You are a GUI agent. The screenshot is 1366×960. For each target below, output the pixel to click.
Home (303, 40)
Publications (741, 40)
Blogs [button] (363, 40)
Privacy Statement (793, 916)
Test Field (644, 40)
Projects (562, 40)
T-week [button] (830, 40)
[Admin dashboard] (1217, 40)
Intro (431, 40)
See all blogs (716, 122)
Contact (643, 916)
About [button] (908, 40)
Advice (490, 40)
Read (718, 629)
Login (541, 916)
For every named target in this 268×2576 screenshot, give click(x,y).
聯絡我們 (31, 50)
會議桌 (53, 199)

════════════════

* **EXERCISE INSTRUCTIONS**: The reply must consist solely of the lines from the one containing "Home (303, 40)" through the last line of the data, reproduced exactly.

* **OUTPUT FOR THIS EXERCISE**:
Home (303, 40)
Publications (741, 40)
Blogs [button] (363, 40)
Privacy Statement (793, 916)
Test Field (644, 40)
Projects (562, 40)
T-week [button] (830, 40)
[Admin dashboard] (1217, 40)
Intro (431, 40)
See all blogs (716, 122)
Contact (643, 916)
About [button] (908, 40)
Advice (490, 40)
Read (718, 629)
Login (541, 916)
For every named target in this 268×2576 screenshot, give click(x,y).
聯絡我們 (31, 50)
會議桌 (53, 199)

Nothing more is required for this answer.